- **PROBLEM STATEMENT**
Of the lines in the data below, write out exactly those from the one holding "The height and width of the screenshot is (720, 1280)." through the one holding "Viewport: 1366px width, 724px height.", both included.

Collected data
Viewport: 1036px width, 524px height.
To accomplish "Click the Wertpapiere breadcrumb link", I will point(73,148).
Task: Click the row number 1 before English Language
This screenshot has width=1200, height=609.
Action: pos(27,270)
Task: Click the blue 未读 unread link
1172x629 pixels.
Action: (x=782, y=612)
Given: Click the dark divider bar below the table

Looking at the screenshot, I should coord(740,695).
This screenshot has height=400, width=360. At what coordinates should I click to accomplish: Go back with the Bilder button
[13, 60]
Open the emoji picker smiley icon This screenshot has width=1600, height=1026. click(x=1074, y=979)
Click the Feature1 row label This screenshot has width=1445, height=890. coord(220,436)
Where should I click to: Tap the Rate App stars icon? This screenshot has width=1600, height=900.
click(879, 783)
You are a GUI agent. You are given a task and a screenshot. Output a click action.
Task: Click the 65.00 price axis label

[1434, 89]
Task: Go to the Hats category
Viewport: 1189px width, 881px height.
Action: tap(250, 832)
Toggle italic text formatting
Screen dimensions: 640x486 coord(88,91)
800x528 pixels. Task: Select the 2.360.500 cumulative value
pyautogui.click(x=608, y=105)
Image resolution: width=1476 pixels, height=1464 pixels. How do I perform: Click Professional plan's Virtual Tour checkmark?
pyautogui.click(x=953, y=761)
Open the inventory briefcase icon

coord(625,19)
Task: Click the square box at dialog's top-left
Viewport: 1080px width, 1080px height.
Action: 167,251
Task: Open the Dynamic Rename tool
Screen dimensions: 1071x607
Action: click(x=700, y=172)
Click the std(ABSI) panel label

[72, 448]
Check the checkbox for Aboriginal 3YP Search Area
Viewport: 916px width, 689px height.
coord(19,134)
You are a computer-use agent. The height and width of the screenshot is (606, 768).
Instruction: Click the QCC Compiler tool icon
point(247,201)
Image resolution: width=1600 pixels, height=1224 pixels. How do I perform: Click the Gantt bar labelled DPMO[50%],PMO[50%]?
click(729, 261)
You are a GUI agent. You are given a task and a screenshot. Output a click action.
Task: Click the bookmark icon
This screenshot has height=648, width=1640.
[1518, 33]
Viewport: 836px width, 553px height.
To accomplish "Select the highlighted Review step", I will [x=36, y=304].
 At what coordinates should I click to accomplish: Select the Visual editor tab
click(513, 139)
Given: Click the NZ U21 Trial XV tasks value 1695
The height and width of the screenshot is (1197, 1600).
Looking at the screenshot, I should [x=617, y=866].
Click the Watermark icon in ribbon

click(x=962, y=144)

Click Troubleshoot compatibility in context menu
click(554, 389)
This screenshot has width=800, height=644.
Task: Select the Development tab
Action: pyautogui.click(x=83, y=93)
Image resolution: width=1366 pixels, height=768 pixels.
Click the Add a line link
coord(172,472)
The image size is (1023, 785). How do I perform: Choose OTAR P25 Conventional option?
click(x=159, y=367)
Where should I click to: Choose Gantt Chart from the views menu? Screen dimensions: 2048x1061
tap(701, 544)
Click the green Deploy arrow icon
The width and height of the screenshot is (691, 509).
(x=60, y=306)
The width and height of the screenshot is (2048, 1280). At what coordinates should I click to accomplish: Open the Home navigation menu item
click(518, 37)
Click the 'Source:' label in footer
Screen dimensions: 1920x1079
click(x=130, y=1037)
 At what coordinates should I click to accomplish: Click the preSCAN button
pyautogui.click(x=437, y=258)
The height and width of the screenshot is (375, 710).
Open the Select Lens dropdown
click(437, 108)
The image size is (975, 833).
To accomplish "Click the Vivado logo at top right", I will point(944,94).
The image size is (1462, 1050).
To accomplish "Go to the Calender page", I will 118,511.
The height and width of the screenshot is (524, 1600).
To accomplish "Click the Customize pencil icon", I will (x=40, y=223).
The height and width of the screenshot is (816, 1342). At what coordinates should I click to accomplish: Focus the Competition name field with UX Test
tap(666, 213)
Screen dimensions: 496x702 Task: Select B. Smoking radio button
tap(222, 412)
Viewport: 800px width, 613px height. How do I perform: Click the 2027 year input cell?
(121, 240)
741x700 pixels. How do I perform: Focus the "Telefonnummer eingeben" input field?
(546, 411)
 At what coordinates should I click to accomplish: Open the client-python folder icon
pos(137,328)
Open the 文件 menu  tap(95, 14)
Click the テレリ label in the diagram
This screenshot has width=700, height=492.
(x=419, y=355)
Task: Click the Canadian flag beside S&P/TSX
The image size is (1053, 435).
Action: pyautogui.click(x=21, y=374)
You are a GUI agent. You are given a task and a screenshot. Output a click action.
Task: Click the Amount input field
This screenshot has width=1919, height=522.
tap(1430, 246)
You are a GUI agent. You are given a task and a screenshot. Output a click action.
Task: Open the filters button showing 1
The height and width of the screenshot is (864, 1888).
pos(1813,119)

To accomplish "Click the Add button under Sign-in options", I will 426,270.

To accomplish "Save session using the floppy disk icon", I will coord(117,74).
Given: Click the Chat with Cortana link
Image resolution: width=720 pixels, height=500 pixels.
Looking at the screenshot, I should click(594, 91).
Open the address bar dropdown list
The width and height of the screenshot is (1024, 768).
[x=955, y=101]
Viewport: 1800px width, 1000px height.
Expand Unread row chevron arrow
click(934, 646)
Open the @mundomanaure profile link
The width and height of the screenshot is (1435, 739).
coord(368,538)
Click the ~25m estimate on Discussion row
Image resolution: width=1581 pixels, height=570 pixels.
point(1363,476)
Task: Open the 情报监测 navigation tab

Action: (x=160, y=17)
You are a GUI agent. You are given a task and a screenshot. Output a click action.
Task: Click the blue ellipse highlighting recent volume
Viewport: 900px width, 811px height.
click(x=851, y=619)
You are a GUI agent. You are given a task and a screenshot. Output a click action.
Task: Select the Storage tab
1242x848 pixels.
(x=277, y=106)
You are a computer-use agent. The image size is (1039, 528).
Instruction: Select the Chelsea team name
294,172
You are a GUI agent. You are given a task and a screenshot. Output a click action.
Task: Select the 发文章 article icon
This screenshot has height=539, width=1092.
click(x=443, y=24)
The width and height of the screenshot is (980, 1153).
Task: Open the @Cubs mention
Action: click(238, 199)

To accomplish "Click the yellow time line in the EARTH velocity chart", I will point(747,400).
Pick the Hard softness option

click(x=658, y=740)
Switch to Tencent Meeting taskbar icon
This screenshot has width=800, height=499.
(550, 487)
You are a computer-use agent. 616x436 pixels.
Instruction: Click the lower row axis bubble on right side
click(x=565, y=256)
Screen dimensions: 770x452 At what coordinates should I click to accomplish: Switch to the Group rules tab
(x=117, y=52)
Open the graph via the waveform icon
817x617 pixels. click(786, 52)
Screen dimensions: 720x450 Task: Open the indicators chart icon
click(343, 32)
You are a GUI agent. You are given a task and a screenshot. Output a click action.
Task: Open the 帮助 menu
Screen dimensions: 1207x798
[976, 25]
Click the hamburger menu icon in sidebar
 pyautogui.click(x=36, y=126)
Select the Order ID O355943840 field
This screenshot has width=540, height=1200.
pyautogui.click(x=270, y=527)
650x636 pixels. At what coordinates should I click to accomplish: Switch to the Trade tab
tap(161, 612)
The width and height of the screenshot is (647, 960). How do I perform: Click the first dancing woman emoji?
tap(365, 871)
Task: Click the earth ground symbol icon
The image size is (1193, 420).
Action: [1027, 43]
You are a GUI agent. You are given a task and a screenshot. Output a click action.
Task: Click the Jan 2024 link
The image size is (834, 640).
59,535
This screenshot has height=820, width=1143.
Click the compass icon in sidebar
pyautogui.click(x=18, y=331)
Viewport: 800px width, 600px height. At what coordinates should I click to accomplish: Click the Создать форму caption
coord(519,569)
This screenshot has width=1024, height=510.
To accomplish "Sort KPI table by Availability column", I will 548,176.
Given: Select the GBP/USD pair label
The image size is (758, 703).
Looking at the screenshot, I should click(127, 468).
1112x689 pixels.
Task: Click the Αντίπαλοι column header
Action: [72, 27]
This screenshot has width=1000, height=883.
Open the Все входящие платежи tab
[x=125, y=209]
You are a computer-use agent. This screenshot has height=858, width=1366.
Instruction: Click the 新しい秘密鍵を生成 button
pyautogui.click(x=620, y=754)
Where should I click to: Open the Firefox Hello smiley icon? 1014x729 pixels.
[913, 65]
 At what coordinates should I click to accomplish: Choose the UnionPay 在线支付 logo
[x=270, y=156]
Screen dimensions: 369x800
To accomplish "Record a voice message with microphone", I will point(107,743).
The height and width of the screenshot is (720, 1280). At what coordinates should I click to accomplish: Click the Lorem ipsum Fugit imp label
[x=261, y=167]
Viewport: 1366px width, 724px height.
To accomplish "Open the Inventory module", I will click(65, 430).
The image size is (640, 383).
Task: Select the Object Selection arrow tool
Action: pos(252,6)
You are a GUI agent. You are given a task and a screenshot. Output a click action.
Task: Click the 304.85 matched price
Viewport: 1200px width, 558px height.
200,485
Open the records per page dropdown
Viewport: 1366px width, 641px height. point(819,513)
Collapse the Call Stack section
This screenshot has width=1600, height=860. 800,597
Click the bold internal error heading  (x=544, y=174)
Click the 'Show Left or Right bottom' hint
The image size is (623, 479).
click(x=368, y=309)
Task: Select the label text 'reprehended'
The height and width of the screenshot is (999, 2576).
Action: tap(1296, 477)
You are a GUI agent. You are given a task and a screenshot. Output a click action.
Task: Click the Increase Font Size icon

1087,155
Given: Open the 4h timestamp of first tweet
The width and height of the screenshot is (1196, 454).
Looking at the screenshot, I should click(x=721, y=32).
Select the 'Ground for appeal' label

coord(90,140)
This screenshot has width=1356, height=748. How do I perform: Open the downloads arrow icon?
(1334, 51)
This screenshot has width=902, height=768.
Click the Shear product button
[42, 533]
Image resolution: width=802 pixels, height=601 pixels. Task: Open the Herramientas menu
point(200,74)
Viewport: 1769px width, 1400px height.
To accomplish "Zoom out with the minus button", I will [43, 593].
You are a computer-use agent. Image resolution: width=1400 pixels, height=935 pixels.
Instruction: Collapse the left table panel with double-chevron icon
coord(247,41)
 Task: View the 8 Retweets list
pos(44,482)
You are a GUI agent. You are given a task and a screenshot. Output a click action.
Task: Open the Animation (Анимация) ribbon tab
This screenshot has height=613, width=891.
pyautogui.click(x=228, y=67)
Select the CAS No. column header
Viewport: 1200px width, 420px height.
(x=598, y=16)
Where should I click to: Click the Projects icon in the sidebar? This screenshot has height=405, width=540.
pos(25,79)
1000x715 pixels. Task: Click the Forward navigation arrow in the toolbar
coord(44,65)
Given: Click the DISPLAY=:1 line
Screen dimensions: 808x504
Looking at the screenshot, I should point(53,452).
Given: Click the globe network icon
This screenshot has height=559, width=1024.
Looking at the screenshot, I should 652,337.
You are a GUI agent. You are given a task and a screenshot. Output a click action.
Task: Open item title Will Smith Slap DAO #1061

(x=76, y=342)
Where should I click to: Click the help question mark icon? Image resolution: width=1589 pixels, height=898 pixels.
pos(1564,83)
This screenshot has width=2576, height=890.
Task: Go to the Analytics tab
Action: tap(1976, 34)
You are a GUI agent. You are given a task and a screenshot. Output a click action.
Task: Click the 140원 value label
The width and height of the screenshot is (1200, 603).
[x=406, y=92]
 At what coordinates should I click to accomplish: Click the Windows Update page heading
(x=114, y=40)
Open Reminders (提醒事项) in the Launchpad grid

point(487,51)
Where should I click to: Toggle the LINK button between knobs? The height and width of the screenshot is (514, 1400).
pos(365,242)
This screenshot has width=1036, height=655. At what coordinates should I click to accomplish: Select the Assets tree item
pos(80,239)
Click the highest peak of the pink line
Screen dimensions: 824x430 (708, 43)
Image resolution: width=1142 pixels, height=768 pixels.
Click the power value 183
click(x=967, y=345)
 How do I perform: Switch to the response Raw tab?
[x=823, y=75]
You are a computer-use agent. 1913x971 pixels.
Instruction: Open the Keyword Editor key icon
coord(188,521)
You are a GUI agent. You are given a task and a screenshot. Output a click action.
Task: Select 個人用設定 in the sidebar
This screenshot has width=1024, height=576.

- **OUTPUT FOR THIS TASK**
The height and width of the screenshot is (720, 1280). At what coordinates should I click to accomplish: Click the Lorem ipsum Fugit imp label
[x=261, y=167]
Viewport: 1366px width, 724px height.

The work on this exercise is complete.